Bacterial decision making (really!)

There is a fascinating article in the latest edition of Physics Today (February, 2014):

Bacterial Decision Theory by Jane’ Kondev

I was initially attracted to the article by its provocative title.  Like a bee to honey, I could not resist looking at it.  There are a number of reasons I enjoyed it so much; here’s a synopsis followed by a slightly more digressive discussion:

  • It is interesting for its own sake about understanding how genes are expressed.
  • It provides a good example of how a Bayesian model (my interpretation–not the author’s) can be expanded from simple observed probabilities to include predictions from sophisticated and mathematical models.
  • It highlights the importance of modeling when doing statistical analyses.
  • It provides some background for thinking about the processes that might result in differential response of cancer cells (or normal cells, for that matter) to radiation and/or chemo.

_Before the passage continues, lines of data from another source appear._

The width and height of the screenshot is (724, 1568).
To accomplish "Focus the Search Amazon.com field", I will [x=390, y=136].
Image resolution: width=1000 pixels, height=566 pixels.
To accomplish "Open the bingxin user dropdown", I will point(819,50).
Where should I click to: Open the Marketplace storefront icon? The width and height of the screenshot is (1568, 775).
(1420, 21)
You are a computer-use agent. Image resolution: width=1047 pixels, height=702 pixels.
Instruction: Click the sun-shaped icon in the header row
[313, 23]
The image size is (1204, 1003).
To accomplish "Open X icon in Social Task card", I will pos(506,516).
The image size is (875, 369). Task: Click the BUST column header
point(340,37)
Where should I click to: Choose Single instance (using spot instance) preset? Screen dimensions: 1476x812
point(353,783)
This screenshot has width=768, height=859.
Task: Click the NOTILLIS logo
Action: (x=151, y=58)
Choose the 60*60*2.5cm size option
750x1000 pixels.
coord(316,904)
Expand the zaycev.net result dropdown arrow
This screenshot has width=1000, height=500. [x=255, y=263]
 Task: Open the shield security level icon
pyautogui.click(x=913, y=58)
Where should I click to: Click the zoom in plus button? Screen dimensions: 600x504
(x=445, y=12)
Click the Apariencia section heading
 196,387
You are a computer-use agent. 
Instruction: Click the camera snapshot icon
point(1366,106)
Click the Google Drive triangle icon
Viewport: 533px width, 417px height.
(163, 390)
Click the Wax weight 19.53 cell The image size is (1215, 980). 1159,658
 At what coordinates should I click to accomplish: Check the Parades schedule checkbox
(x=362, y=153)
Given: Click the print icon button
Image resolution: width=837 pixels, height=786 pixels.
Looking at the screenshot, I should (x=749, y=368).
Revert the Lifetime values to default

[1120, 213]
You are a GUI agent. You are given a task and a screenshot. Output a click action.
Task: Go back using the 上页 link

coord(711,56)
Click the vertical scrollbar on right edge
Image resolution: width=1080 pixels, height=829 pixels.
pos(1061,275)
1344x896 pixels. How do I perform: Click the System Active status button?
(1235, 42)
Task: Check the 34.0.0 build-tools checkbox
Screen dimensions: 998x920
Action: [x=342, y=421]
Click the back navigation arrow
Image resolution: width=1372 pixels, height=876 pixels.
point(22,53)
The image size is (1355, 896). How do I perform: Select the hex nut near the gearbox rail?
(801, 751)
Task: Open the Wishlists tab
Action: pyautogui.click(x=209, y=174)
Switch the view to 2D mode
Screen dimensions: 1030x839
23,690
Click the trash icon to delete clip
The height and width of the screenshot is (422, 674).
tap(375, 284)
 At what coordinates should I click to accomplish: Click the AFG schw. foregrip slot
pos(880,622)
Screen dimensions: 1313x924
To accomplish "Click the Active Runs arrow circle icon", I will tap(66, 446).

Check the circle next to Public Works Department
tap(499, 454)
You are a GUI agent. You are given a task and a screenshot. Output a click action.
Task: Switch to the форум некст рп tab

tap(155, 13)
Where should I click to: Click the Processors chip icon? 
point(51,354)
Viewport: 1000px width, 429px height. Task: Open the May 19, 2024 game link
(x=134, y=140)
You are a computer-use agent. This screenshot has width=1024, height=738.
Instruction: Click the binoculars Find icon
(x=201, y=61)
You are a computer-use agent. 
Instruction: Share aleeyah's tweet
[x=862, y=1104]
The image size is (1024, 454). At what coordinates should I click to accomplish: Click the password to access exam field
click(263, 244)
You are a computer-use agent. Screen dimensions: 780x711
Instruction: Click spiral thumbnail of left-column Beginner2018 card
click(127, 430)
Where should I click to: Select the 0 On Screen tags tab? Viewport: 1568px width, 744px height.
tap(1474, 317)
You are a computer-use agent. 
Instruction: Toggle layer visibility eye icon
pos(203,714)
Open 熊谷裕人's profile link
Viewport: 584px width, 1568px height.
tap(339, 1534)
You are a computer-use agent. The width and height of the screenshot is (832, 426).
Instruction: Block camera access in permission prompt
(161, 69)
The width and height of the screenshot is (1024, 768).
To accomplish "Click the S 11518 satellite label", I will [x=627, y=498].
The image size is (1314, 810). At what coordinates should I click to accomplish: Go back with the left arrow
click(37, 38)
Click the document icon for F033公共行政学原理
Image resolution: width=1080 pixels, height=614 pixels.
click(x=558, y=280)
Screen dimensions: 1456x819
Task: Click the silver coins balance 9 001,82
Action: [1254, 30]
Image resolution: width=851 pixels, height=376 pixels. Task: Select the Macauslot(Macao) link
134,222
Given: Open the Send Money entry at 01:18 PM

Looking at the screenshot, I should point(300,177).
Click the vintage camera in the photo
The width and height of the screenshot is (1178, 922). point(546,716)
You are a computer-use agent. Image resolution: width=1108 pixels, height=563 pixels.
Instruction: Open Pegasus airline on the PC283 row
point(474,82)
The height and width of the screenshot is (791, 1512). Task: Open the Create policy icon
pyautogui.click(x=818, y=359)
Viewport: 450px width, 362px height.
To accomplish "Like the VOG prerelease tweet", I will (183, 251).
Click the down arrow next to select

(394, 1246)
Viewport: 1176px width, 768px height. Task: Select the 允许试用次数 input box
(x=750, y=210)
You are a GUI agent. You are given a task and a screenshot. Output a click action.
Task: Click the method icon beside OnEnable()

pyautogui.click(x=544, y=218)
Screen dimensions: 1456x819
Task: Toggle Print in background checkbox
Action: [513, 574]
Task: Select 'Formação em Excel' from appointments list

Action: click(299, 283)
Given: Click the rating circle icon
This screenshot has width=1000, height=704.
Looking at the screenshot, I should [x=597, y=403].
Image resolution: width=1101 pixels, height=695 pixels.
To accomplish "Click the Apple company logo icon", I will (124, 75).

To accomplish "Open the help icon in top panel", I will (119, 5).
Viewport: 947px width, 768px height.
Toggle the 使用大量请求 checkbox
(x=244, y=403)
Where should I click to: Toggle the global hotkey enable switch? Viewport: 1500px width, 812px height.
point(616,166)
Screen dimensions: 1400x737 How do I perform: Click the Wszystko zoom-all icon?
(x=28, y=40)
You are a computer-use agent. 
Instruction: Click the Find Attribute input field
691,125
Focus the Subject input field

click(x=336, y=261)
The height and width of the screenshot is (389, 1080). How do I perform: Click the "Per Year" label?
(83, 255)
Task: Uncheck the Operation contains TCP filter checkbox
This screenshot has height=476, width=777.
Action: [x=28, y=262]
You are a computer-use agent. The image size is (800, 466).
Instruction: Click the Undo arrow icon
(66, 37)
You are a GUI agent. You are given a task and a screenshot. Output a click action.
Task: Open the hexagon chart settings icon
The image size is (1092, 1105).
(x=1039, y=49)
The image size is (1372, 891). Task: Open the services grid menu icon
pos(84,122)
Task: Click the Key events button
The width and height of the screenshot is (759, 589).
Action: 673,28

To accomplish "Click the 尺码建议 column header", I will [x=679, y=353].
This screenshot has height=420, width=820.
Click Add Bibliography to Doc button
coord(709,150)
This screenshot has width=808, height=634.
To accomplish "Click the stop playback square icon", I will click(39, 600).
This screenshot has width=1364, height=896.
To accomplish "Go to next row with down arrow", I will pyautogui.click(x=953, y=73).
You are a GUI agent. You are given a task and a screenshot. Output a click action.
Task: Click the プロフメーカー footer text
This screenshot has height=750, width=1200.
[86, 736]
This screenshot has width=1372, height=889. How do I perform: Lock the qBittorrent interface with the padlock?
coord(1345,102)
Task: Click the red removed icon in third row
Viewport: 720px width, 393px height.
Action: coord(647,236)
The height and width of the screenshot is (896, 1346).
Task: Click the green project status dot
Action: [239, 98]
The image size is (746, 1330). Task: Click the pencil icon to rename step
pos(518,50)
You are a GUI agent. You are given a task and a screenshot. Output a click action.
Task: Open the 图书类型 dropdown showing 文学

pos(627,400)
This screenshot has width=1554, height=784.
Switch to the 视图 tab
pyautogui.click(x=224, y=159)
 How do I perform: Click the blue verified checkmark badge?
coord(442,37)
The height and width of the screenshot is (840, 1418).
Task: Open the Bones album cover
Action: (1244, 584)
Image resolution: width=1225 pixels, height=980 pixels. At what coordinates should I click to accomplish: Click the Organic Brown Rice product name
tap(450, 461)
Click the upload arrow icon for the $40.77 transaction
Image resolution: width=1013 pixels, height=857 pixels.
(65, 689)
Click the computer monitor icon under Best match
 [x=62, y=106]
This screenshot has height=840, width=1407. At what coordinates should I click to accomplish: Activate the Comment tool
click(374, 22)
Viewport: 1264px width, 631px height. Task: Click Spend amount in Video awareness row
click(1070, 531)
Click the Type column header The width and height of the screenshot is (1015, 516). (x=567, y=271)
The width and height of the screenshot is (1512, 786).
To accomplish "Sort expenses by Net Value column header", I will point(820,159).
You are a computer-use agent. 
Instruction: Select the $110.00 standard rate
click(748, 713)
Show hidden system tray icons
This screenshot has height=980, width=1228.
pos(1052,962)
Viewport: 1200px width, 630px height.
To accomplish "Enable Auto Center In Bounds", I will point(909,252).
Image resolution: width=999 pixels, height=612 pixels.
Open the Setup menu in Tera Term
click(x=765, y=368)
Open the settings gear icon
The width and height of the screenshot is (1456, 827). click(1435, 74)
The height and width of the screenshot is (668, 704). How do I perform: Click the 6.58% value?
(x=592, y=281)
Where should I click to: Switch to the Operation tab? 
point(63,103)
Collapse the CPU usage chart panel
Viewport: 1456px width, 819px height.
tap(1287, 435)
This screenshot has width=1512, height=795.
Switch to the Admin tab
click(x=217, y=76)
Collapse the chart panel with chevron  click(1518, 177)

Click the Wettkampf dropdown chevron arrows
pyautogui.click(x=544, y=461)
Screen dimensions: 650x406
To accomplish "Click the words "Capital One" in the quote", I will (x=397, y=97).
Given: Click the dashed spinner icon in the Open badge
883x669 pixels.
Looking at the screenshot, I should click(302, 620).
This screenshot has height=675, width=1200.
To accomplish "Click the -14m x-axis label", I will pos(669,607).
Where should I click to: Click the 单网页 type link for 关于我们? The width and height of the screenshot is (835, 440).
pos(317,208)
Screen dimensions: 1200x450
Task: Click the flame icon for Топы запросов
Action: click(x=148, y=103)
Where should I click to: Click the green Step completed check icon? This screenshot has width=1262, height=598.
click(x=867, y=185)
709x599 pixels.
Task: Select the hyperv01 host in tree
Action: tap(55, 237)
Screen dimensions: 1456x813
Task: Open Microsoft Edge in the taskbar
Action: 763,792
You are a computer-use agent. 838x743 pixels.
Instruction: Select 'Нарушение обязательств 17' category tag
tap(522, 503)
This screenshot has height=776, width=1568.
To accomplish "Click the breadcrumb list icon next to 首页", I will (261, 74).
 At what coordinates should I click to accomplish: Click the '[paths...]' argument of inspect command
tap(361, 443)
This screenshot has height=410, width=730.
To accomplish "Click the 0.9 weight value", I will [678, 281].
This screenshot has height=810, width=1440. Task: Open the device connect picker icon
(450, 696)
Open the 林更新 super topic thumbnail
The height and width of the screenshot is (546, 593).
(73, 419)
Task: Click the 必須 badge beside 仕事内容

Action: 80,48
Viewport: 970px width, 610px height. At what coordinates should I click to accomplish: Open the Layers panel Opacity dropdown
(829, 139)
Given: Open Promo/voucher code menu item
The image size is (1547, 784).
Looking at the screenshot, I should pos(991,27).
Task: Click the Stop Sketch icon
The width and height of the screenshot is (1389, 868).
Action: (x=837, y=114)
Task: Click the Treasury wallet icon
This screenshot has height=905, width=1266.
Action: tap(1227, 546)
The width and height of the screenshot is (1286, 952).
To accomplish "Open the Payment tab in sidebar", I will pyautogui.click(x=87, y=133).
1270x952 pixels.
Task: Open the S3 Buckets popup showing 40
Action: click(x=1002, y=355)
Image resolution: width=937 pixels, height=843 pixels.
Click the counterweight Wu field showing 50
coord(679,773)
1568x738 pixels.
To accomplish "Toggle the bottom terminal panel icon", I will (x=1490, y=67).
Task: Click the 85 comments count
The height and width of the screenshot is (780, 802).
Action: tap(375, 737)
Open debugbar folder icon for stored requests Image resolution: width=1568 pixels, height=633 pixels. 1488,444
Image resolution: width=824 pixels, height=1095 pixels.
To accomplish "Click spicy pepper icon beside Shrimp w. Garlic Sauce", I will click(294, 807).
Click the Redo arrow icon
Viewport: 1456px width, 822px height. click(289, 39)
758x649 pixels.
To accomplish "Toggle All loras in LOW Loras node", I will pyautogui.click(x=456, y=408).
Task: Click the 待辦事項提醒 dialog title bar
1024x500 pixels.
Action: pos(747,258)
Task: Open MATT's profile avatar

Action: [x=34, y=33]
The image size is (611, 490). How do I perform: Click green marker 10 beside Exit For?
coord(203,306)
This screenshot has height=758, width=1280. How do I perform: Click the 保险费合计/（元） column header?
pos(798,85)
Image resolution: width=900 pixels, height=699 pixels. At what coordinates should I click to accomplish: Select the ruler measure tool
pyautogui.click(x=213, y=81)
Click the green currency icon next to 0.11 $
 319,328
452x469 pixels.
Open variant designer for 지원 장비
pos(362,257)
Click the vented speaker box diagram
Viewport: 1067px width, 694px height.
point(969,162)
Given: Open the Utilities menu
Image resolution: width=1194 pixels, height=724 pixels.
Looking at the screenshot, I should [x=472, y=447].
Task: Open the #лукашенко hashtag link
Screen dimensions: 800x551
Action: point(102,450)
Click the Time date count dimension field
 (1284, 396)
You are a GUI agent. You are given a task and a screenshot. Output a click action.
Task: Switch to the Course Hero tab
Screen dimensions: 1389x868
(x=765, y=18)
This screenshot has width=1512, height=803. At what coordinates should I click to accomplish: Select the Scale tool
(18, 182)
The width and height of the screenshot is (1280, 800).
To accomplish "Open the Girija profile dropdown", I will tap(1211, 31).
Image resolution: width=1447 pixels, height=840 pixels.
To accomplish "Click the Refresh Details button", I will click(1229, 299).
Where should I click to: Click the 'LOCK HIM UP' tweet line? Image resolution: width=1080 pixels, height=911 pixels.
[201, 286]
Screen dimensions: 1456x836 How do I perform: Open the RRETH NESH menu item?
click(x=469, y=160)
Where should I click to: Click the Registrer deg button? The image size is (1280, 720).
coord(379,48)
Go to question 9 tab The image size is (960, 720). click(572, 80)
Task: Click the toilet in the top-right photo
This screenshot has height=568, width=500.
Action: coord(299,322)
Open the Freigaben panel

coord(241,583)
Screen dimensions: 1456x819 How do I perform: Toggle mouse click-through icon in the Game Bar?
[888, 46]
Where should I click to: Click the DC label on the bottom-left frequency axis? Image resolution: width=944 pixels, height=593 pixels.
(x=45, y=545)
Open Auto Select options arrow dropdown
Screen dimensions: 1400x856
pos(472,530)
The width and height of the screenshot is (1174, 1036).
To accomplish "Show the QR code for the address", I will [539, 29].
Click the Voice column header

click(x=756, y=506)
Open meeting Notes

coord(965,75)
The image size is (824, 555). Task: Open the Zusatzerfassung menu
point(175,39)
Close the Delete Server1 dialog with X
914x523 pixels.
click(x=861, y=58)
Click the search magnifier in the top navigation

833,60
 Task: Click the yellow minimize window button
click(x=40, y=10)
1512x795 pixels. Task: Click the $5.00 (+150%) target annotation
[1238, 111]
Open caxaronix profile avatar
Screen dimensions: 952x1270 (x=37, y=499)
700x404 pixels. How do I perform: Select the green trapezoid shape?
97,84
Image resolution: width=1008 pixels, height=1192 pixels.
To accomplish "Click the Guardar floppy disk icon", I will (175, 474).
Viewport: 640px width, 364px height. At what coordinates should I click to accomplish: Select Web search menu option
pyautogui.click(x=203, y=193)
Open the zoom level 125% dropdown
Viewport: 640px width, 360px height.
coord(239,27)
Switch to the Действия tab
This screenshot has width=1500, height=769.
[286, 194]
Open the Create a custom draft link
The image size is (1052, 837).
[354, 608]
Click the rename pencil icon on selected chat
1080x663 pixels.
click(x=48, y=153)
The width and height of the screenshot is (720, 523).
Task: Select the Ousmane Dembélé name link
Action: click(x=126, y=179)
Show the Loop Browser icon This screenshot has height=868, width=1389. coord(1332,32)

In a quick synopsis, the article describes in great detail how E coli cells can convert to using glucose or lactose for energy.  The system operates as a function of several variables: presence/absence of lactose and glucose and the presence/absence of two molecules, namely Lac-repressor and CRP.  The CRP increases the likelihood that RNA polymerase will bind to the lac promoter portion of the DNA; the Lac-repressor sits on the promoter portion, thereby inhibiting the RNA polymerase binding.  Lac-repressor tends to be present when lactose is absent; CRP is present when glucose is absent.  Binding of RNA polymerase for making the protein that digests lactose follows the basic rules:

  • lactose +, glucose +, no RNA polymerase
  • lactose -, glucose +, no RNA polymerase
  • lactose -, glucose -, no RNA polymerase
  • lactose +, glucose – , RNA polymerase can bind

That makes a nice 2×2 matrix that is easily encoded into a Bayesian network (BN).  However, these are chemical reactions, not logical theses, so statistical mechanics is actually a better operational model.  A little calculation might give you probabilities that are a little different from 0/1 depending on concentrations.  A little more work gets you a full-blown model based on the free energies and entropies of the two states (bound/not bound).  In the BN world, you can now have a much more sophisticated, quantitative, continuous model without really modifying the BN in any substantial way.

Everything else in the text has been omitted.